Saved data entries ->

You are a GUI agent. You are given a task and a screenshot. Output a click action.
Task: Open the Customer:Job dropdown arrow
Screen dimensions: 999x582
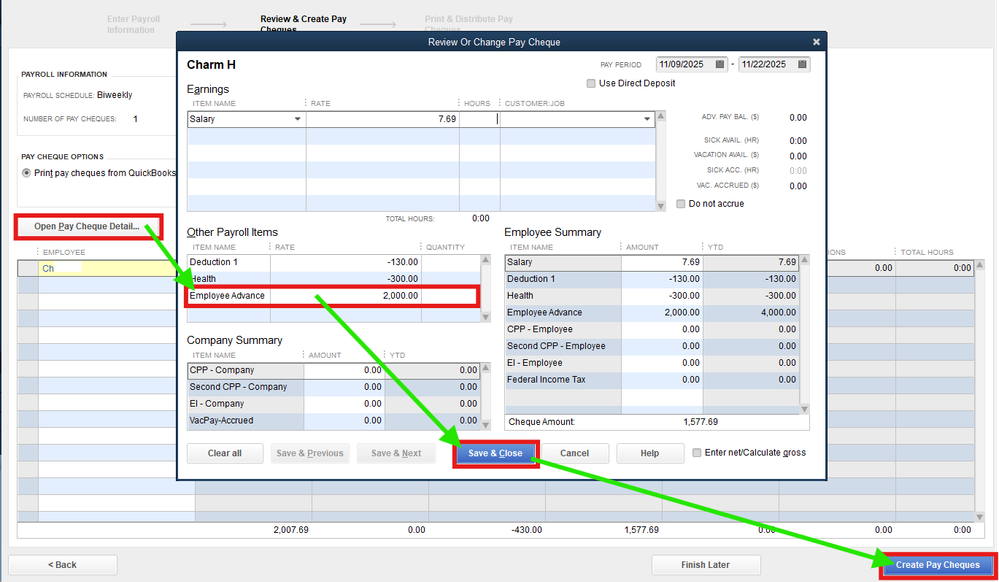pyautogui.click(x=647, y=119)
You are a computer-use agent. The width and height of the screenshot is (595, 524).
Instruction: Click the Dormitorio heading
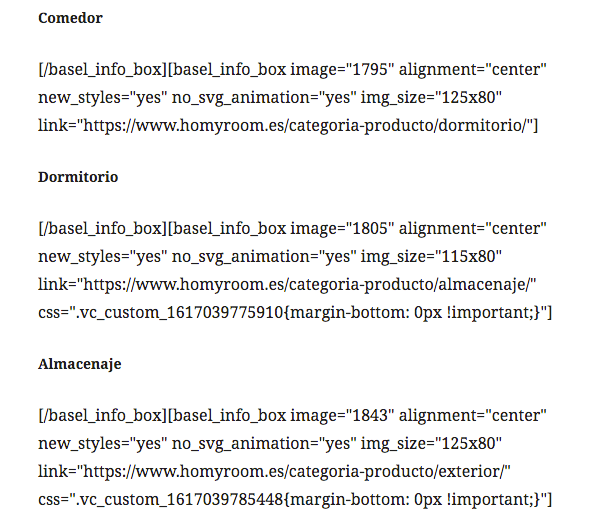(x=78, y=177)
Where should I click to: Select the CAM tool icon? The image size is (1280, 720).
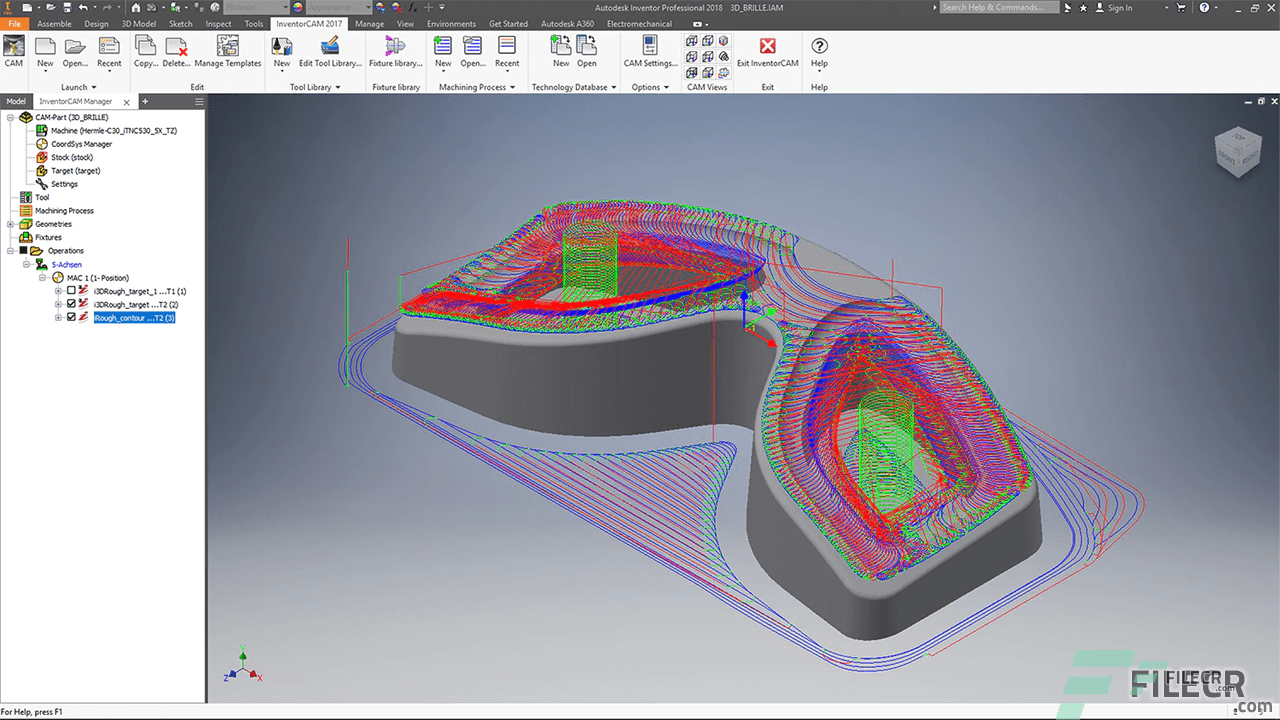coord(13,50)
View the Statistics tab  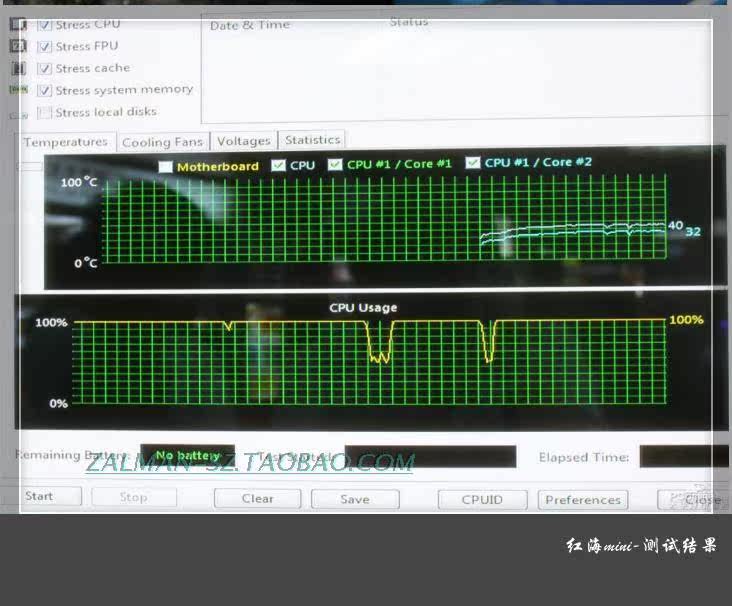tap(312, 140)
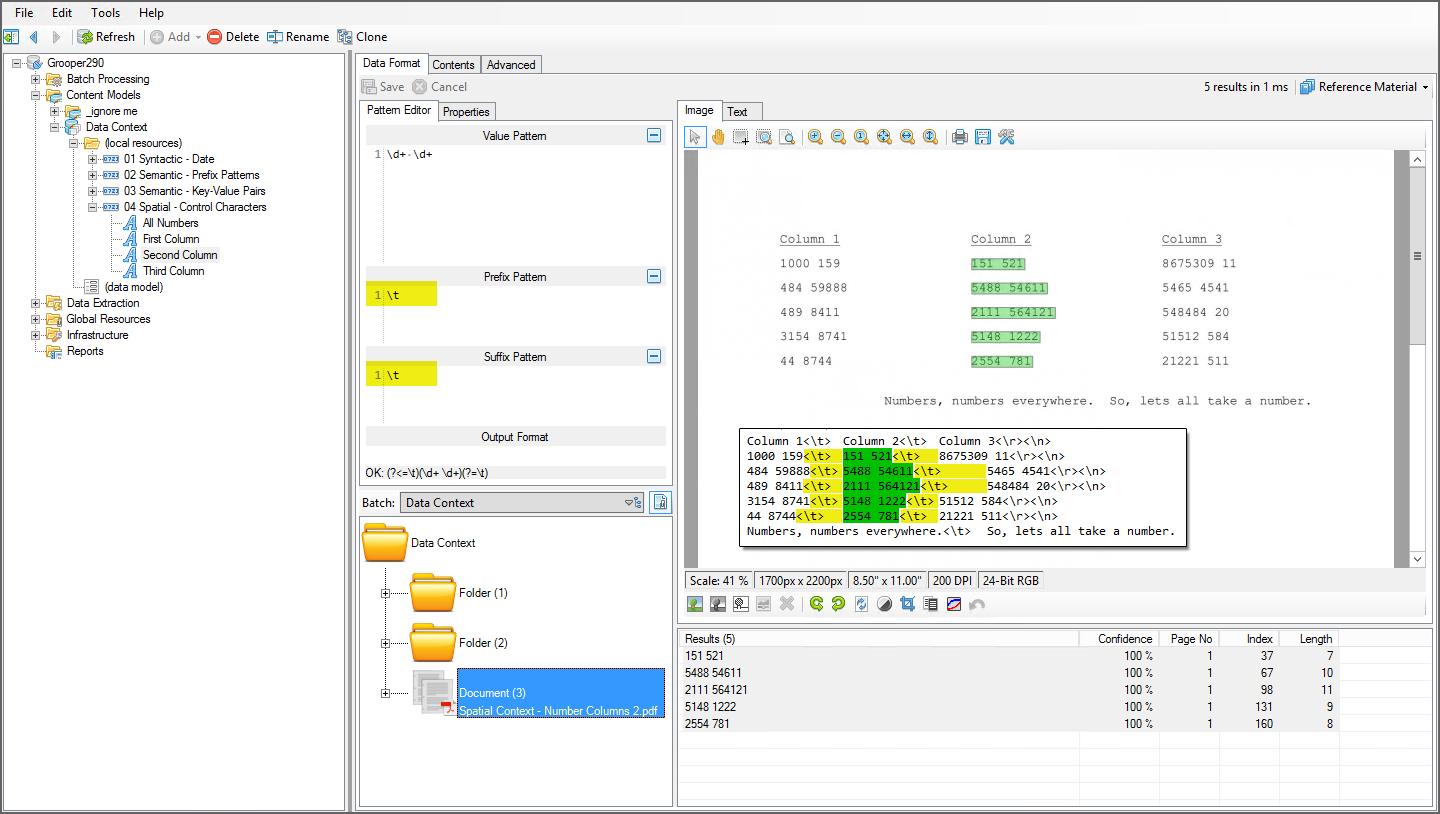The image size is (1440, 814).
Task: Click the zoom out magnifier icon
Action: point(838,137)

WHAT THE TASK REQUIRES ->
Each line of the data that holds "agent" should be copied.

ANSWER TO THIS PROBLEM ->
You are a GUI agent. You are given a task and a screenshot. Output a click action.
You are a computer-use agent. The width and height of the screenshot is (595, 524).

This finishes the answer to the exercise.